Ce roman est vraiment un objet bizarre. Sur la route (le rouleau original) aurait été présenté aux éditeurs, sous la forme d’un manuscrit inhabituel. Les pages étaient collées, les unes à côté des autres, et roulées ensemble pour en faire un rouleau. Ce rouleau, lorsque déroulé, s’étendait sur 30 mètres, un peu comme une route qui se prolonge linéairement. Naturellement, ce manuscrit a été refusé partout, parce que considéré comme non présentable.

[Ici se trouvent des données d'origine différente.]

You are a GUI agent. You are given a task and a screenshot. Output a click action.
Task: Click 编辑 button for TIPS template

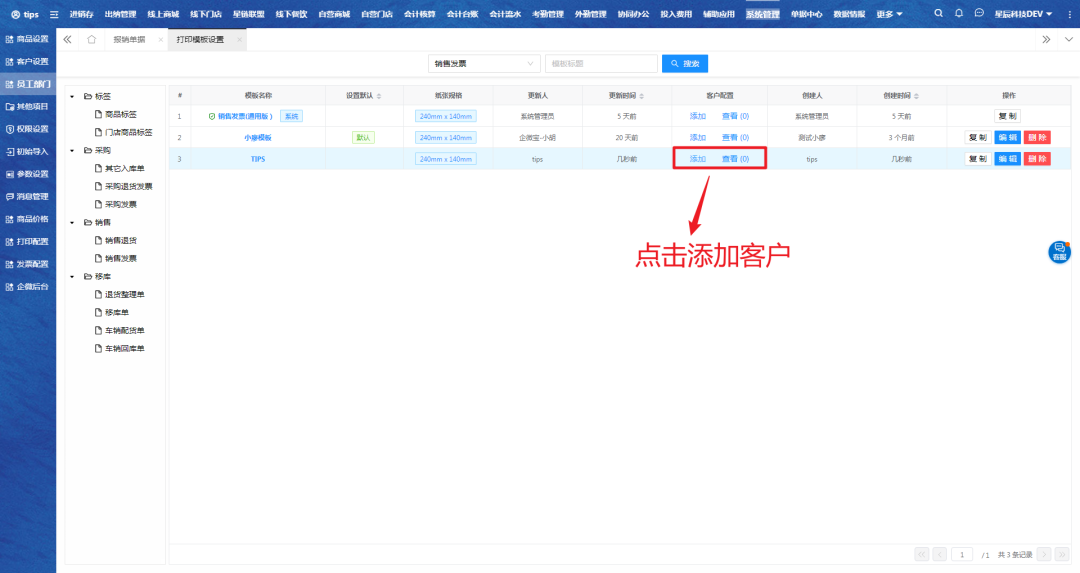[1007, 159]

L’auteur Jack Kerouac devra retravailler son manuscrit qui sera présenté sous une forme plus conventionnelle, pour ensuite être censuré de façon à devenir publiable en fonction des critères moraux de cette époque. Le «branding» de l’éditeur était aussi en cause et cette oeuvre corrigée sera publiée en 1957 sous une 3e version très censurée. Les relations homosexuelles, les obscénités, les filles faciles ou les épouses abandonnées, les abus d’alcool et de drogues en faisaient un roman qui risquait d’être bombardé de poursuites en diffamation et l’éditeur se méfiait du conservatisme de la société.
Ce roman aurait été écrit en 3 semaines, en avril 1951, par son auteur qui travaillait sans interruption, mais sous l’effet d’un stimulant (benzédrine). L’action se déroule de 1947 à 1949, soit tout juste après la fin de la 2e guerre mondiale. Le territoire américain est vaste et les highways font partie de la culture américaine. Ce roman est partiellement autobiographique alors que Jack Kerouac (1922-1969) faisait le deuil de son père et de son frère, en plus d’un divorce et des problèmes de santé : tout cela l’influençait.

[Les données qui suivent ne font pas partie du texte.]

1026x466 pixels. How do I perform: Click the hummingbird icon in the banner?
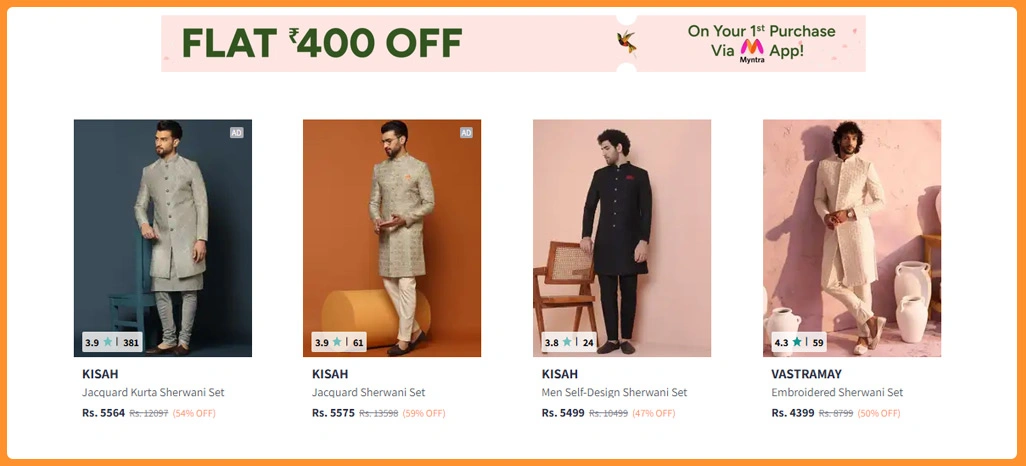pyautogui.click(x=628, y=40)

Le thème principal est probablement ce désir d’errance sans fin, les destinations n’étant qu’un prétexte à des déplacements d’un bout à l’autre des États-Unis, et aussi du Mexique présenté comme un Nirvana sur cette Terre. C’est la recherche d’un ailleurs meilleur qui motive ces compagnons de route qui traversent l’Amérique, avec 50$ en poche, soit en faisant du pouce, en circulant dans des autobus régionaux ou en utilisant des autos, plus ou moins légalement, sans aucune considération pour la conduite préventive ou le Code de la route. Le carburant était peu dispendieux et des auto-stoppeurs pouvaient participer aux frais du voyage dans lequel les marginaux et les vagabonds se côtoient.

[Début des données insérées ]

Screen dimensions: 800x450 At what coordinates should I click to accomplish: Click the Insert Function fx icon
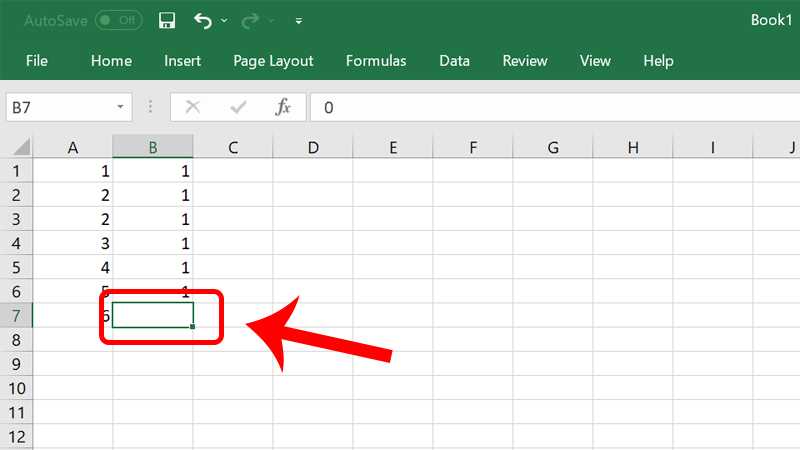click(283, 107)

La vulgarité de la langue de ces personnages est traduite dans un français très européen (argot) ce qui me semblait agaçant. Cette édition contient non pas une préface, mais bien 4 préfaces, toutes plus intéressantes les unes que les autres, écrites par 4 auteurs différents. Elles occupent les 150 premières pages de ce volume réédité dans une version économique. Un aveu : j’ai préféré ces préfaces au roman, car je ne m’identifiais pas à ces personnages d’une autre époque, ayant une personnalité plutôt casanière. La fin du rouleau aurait été dévorée par un chien : c’est grâce à un appendice que nous connaîtrons cette fin. Il est écrit comme Jack Kerouac l’avait écrit, sans être divisé en chapitres et sans aucun paragraphe : cela ne facilite pas la lecture.
À ma grande surprise, ce roman ne touchait pas à la contre-culture des années 60, ni aux mouvements hippies. Chez ces vagabonds motorisés, l’amour du jazz rythmé (be-bop), lors de soirées bien arrosées, la méfiance au sujet de la bombe atomique et aussi de l’ordre établi, sont précurseurs aux grands mouvements sociaux qui auront lieu 20 ans plus tard. J’étais sur une fausse impression, avant de lire ce classique pour la première fois, croyant à tort que les personnages évoluaient à cette époque des baby-boomers que j’ai bien connue. Nouvelle édition (2012) : 622 pages.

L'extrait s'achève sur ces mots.